_Your objective_
Could you transcribe exactly the lines from the one containing "Open Загрузки in the favorites sidebar" through the last line of the records below, leaving out the pictures?

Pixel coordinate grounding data
============================================================
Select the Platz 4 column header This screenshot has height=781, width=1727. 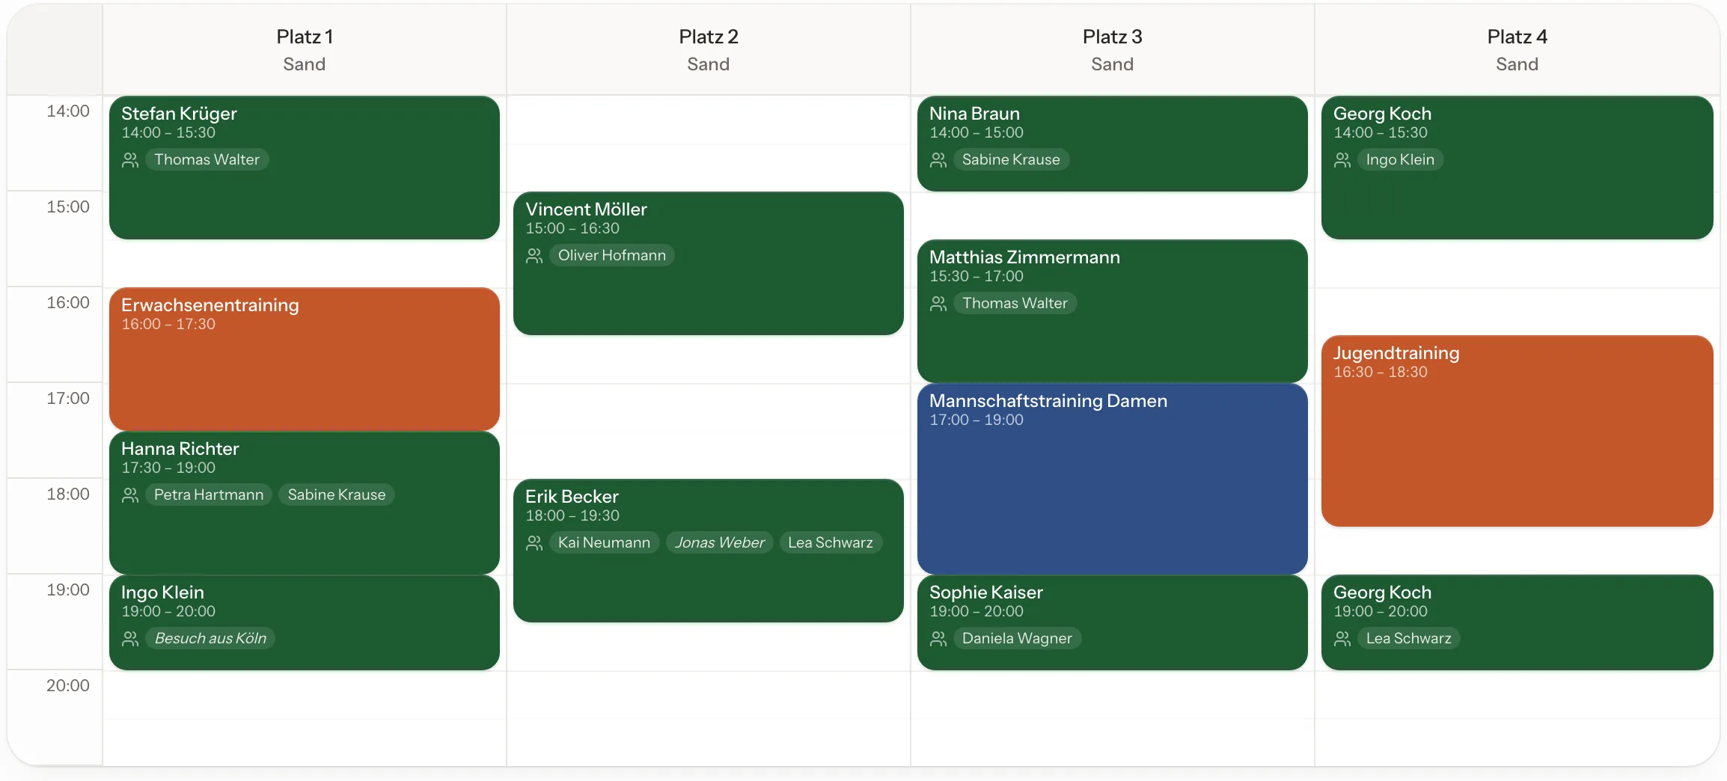click(1517, 50)
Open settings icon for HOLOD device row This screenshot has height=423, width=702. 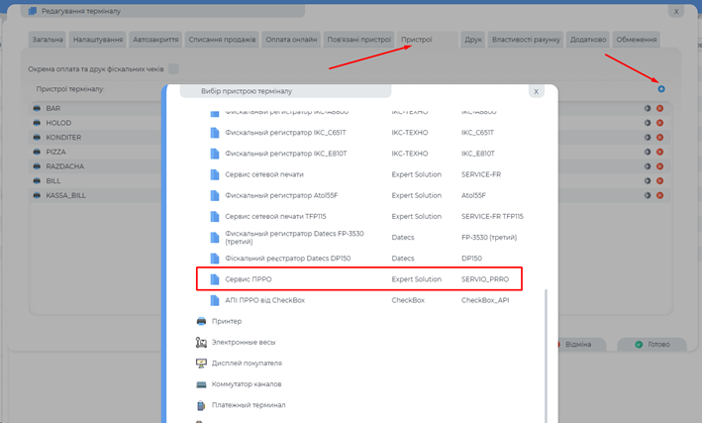649,123
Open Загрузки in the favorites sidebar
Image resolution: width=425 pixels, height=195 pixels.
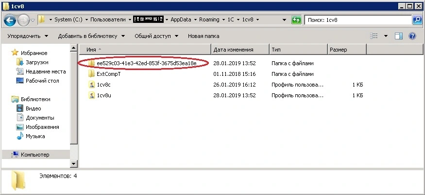37,62
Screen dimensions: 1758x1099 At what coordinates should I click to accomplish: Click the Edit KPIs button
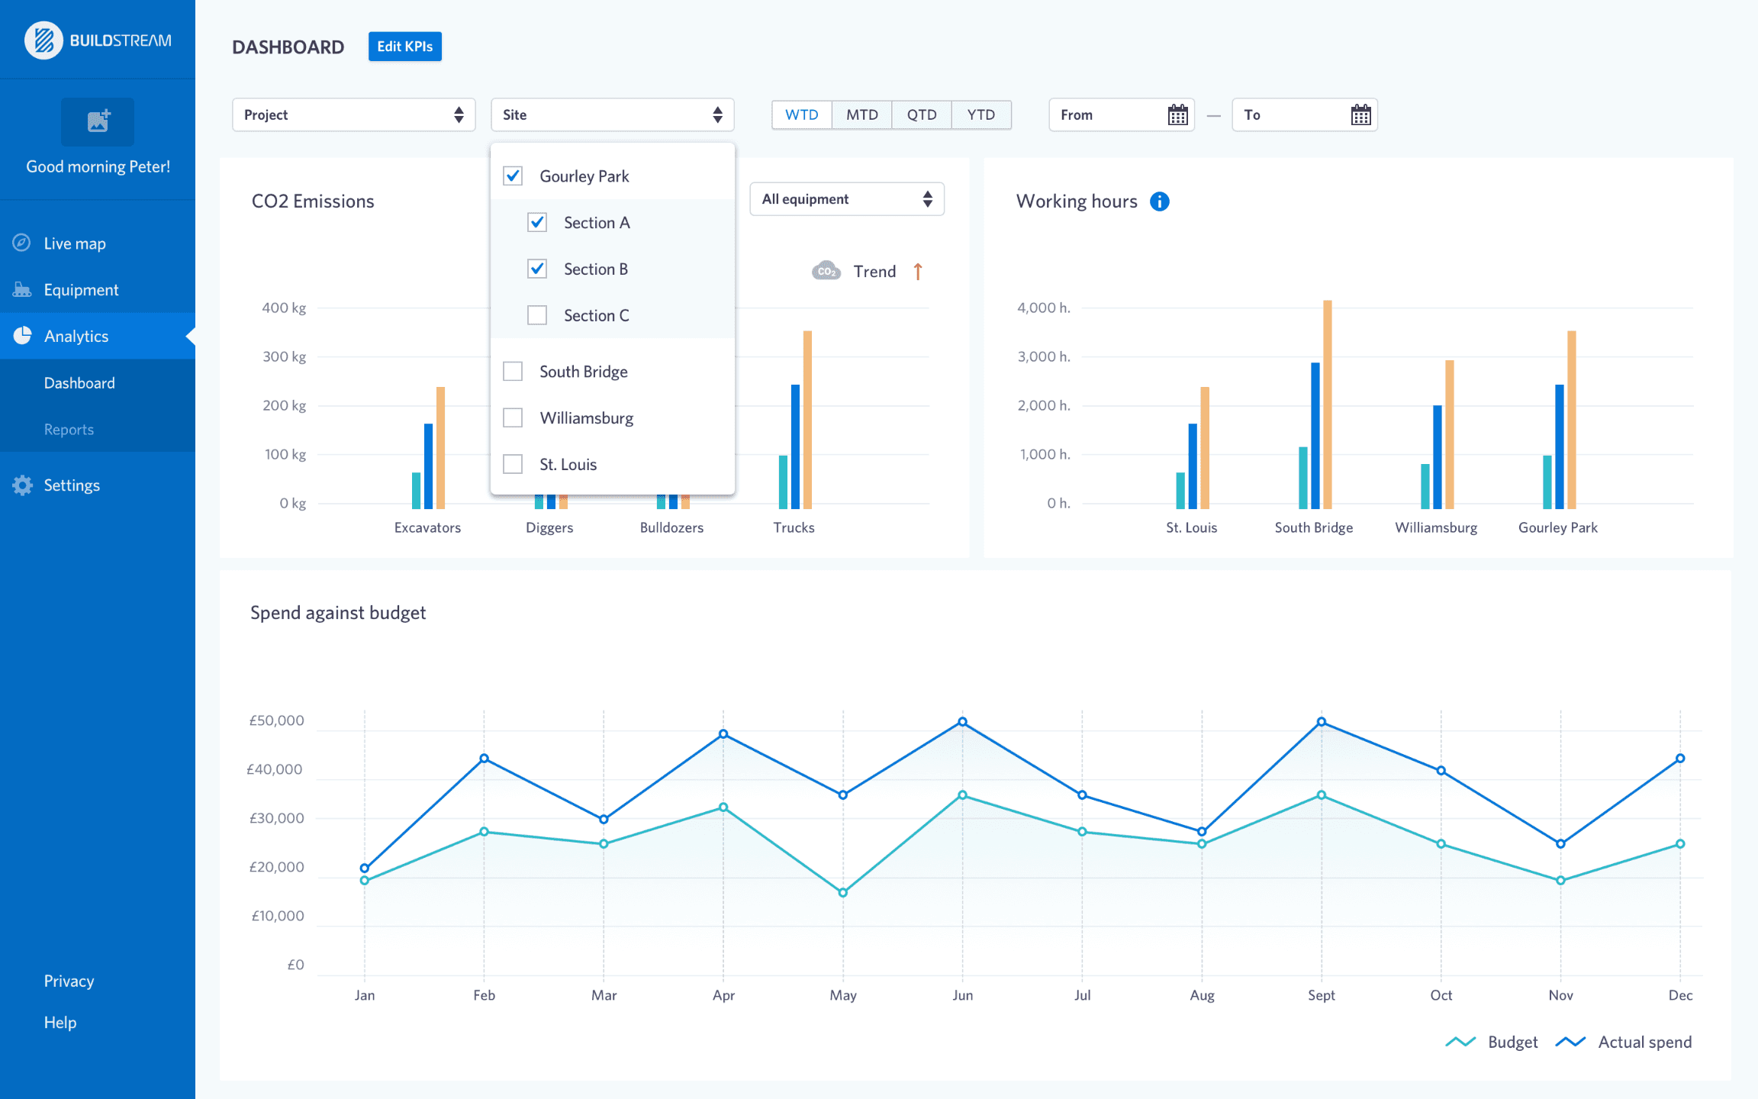point(402,46)
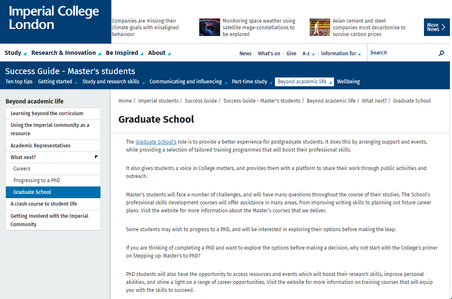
============================================================
_Result of the exercise_
Open Загрузки in the favorites sidebar
Image resolution: width=425 pixels, height=195 pixels.
37,62
Screen dimensions: 1758x1099 At what coordinates should I click to accomplish: Click the Edit KPIs button
point(402,46)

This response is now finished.